Mientras todos buscan dónde sentarse, las guías entregan a cada uno un tamal de cochinita pibil envuelto en una hoja de plátano y un atole de chocolate. “Esto es achiote, eso es lo que le da ese color naranja a la carne”, dice Connie.

Caminamos sobre Emilio Castelar y nos detenemos en el parque Lincoln, frente a la Torre del Reloj. “Este reloj es el símbolo de la estación Polanco del Metro”, explica. “Muchos capitalinos no lo saben, por eso nos gusta explicarlo en el tour”, dice Jimena.

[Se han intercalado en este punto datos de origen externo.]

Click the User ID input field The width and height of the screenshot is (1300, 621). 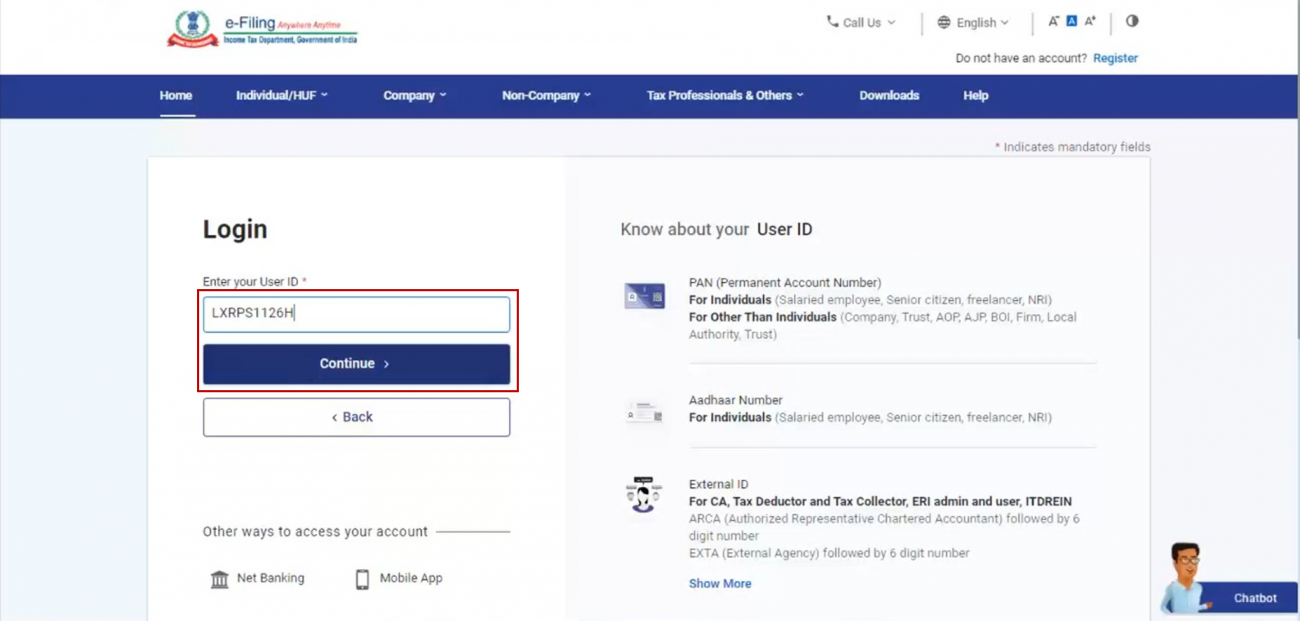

Caminamos. Nos detenemos frente a la estatua de Abraham Lincoln que el presidente Lyndon B. Johnson regaló en 1966. “Este es el primer parque que se construyó en la zona, de hecho la colonia se empezó a desarrollar tal y como la conocemos ahora en 1937. Antes de eso era la Hacienda de San Juan de Los Morales y aquí solo había cultivos”, cuenta Connie.

Damos vuelta en Julio Verne, enfilamos hacia una auténtica cantina mexicana, nos dicen. Así llegamos a La Surtidora. El menú aquí es pulque de mandarina y tacos. Al fondo suena música norteña.

Conocer las ciudades a través de los tours gastronómicos, es una fórmula que se utiliza muy bien en Roma, Nueva York o París, reconocidas mundialmente por la calidad de sus restaurantes, pero también por la belleza de sus construcciones.